Introduction to Excel Power Query aka Power BI Query

What is Power Query?

Power Query is an Microsoft tool for Excel that is used to do the following:

    • Connect to a data source
    • Extract data from source
    • Transform the extracted data
    • Load the transformed data into Excel

This functionality is called ETL (Extract, Transform and Load).

Why use Power Query?

Excel already has another tab of features called Get External Data, why not use that?

    • Excel’s other methods for connecting to and retrieving data may still be useful, but they are not able to transform the data.
    • Power Query connections are non-techie, user friendly, and provide much more versatile and robust functionality.

 

Where is Power Query in Excel?

You can find Power Query in the Data tab Get & Transform icon group in Excel 2016

Note that in previous versions of Excel, Power Query is an add-in that has its own tab. However, in Excel 2016 Power Query is built into Excel.

Get & Transform has 4 icons:

    • Show Queries – this hides/shows the Query pane docked on right side of Excel.
    • New Query – choose data source & modify Power Query settings and options.
    • From Table – choose data source as currently selected Excel table.
    • Recent Sources – choose from recently selected data sources.

Step 1 – Connect to a data source and retrieve data

Select the New Query icon to select which type of data you want to connect to

    • FromFile (csv, Excel)
    • FromDatabase (SQL Server db, Access db)
    • FromOnline Services (Facebook)
    • From Other Sources (webpage, SharePoint List, ODBC connection)

Screenshot shows example of connecting to an Excel Workbook.

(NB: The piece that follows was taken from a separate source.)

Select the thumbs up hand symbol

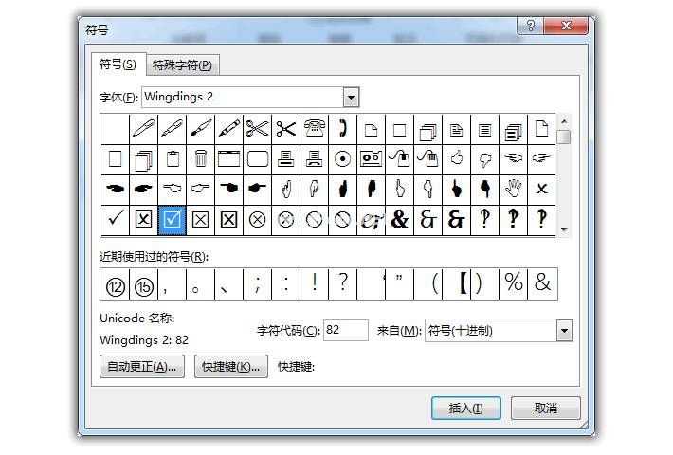click(456, 158)
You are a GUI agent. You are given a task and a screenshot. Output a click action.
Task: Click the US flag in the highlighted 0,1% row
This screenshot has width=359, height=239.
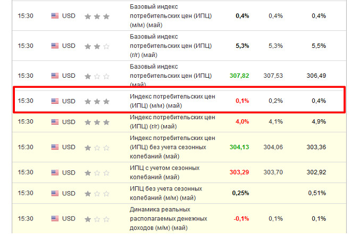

    • Select From File – From Workbook
    • Popup dialogue allows you to select an Excel file.

Step 2 – Transform the data – common usage

    • “Calculated columns” replace any worksheet formula requirement
    • Power Query has many more formulas than plain old Excel, including VBA type functionality
    • Power Query has been called “vlookup on steroids”
    • “Pivot” and “unpivot” data
    • Group and aggregate data into sums, min, max, averages
    • Simple to combine many files contents in a folder into one table.
    • Filter, sort, replace with complex logic.
    • Merge two or more separate tables of data together on matching values. If you are familiar with SQL, this is a JOIN query.
    • Append two or more separate tables of data into one combined table of data. If you are familiar with SQL, this is a UNION query.

Step 3 – Load the data into Excel

    • Power Query queries are loaded to a worksheet by default.
    • However, you can choose to save a query as a connection only by selecting Load To – Only Create Connection. This query can be used in other Queries eg in Merge or Append, and by other Excel features eg it can be used as datasource for a Pivot Table.

Step 4 – Click and refresh to retrieve new data

    • When data source(s) are updated, just click Refresh to retrieve and transform new data.
    • No copy & paste of data from other files.
    • No worry about formulas being deleted or ranges being moved.
    • All transformations are safely contained inside the Query.

Bonus: Power Query is also in Microsoft Power BI

    • Power Query has been integrated into Power BI as the “Get Data” feature.
    • Has the same functionality and features as the Power Query in Excel.
    • Same programming language ‘M’.